_GIVEN PASSAGE:_

Saturday, June 19, 2010

Sweet Summertime

This is a hastily-written, spur-of-the-moment, subject-dying-for-attention piece; I went downstairs for a minute, ate a snack, came back up, and typed. Truth: I didn't intend for it be so creepy at the first, but I kind of like the way it ended up: a juxtaposition of light and dark, the malicious vs. the innocent. I'm keeping it, even if it is faintly twisted and slightly off-kilter.
I suppose, subconsciously, I'm also thinking about the way appearances can be so misleading, so deceptive, so...apparent! It's wrong and rude to make snap judgments and then to close our minds to a different truth than one we may have fabricated (not first impressions; those aren't voluntary, and we can't help them. We can only help what we do with them.); recognizing and overcoming that tendency is something with which I have struggled for a long time.
So now. Enough petty preaching: here instead is my paltry attempt at poetry, 'Ode to Summer.'


Deep, dark, red stains on a surface
In sharp contrast white and pristine.
For what this sacrifice? Spilled life juices
Are oozing, pooling, running from the scene.
Sharp and gleaming, sinisterly silver,
A tainted knife is lying nearby
Its teeth are full of bits of once living
Flesh now still; how happened this crime?
There are no lookers-on right now;
The place is silent and dead.
Witnesses seem to be few or none—
Or perhaps they’ve merely fled.
Now a finger, brown and smooth with sun
Dips down to stem the trickling tide
Now bathes itself in a few drops of the blood
Lifts it to crimson-colored lips, which sigh…


Strawberries, oh, strawberries.
How delicious, delectable, divine are these.
Tickling, teasing, terrorizing tart
A sun-kissed fruit shaped as a heart.


Bite-size bits of bon, berry bliss,
All cold winter long their sweet squelch we miss
The first warm days of spring herald this:
Strawberries will soon be ripe to be picked.


Festivals and carnivals, gay galas and fairs,
We seize a chance to celebrate these treats too often rare.
We bake them into pies and cakes; they occupy our culinary dreams;
They rest in downy shortbread cups, and drown in fresh whipped cream.
They create, as a garnish on a salad,
A new joie de vivre for the palate.
They are simply irresistible, the fiends,
When bathed in melted chocolate streams.


Sharp, succulent, sloppy little burst,
We thank you for your sweet sugars,
Surprising and sour, the evidence of your life,
We eat you by the peck; you are a delight.
You smell of green summer and hot sun and fresh air;
We crave your scent, pine for you everywhere.

_REQUIRED WORK:_
Answer these about the strawberry post above:
1. What did the writer do right before sitting down to type the piece?
2. What title does the writer give the poem?
3. According to the poem, what do strawberries rest in before they drown in fresh whipped cream?

_DATA SECTION:_
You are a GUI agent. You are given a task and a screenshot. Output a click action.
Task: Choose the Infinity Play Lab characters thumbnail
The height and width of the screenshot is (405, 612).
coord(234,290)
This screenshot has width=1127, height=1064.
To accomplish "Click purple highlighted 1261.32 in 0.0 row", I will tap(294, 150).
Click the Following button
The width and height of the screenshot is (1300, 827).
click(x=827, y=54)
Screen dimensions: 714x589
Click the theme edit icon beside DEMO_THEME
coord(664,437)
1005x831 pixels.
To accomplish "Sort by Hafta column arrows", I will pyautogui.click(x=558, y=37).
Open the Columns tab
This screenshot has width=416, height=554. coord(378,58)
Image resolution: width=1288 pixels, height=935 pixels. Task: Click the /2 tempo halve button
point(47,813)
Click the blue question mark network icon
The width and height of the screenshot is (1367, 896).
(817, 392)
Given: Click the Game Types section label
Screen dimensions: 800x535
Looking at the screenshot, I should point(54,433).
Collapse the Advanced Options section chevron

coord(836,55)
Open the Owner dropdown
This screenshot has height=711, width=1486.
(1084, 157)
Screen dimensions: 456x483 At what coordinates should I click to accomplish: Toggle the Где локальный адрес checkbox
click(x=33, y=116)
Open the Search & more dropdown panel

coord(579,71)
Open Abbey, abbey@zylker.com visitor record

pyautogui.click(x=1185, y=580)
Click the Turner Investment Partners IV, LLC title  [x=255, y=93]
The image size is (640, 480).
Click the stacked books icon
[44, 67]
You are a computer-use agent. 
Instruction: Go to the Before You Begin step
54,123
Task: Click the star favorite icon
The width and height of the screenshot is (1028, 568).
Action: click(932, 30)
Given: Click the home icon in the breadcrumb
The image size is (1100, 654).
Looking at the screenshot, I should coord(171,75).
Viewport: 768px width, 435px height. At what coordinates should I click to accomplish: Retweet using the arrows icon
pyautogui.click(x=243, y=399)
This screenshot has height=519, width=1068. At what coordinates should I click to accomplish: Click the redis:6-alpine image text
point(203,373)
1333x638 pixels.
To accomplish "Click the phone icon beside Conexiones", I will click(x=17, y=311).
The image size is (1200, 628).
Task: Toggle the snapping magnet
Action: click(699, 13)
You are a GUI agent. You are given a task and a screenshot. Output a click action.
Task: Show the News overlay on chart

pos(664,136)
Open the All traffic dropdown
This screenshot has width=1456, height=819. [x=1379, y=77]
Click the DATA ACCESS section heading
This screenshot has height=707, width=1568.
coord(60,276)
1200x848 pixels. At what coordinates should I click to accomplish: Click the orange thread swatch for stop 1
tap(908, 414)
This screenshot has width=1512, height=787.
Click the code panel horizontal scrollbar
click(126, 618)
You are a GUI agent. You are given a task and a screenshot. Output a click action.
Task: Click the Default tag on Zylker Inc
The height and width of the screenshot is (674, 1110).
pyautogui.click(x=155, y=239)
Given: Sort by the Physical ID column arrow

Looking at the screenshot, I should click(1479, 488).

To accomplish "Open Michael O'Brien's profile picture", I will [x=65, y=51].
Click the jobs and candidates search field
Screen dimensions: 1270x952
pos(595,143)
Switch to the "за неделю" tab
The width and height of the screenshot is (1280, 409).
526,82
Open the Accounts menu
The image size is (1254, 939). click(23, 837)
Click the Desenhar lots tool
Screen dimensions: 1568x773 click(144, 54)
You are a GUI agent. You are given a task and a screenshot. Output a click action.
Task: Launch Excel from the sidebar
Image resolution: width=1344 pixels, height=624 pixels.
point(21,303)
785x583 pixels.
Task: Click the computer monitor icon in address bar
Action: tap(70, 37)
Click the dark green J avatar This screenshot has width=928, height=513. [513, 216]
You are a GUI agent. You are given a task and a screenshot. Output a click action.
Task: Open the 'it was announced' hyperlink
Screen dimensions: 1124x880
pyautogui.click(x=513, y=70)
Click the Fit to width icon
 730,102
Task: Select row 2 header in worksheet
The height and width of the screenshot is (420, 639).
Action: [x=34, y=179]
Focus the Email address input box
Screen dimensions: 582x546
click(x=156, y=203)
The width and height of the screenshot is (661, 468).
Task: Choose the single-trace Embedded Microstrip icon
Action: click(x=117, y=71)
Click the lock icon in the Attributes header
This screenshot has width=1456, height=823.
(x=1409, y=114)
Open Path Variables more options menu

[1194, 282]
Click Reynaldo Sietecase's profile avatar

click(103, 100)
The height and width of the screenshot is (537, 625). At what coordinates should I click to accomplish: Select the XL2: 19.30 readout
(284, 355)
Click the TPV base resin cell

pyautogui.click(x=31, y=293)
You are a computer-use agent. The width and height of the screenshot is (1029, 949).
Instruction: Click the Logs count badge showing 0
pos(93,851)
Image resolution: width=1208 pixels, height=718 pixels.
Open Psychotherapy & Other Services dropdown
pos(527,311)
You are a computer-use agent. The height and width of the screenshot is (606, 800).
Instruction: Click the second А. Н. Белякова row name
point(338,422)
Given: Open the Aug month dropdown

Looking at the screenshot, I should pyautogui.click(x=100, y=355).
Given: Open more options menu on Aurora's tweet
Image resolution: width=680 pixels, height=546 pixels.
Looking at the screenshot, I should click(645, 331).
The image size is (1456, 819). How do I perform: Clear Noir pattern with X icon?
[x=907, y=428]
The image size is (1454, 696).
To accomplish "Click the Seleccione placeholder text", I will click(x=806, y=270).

_EXERCISE SOLUTION:_
1. The writer went downstairs for a minute, ate a snack, and came back up.
2. 'Ode to Summer.'
3. Downy shortbread cups.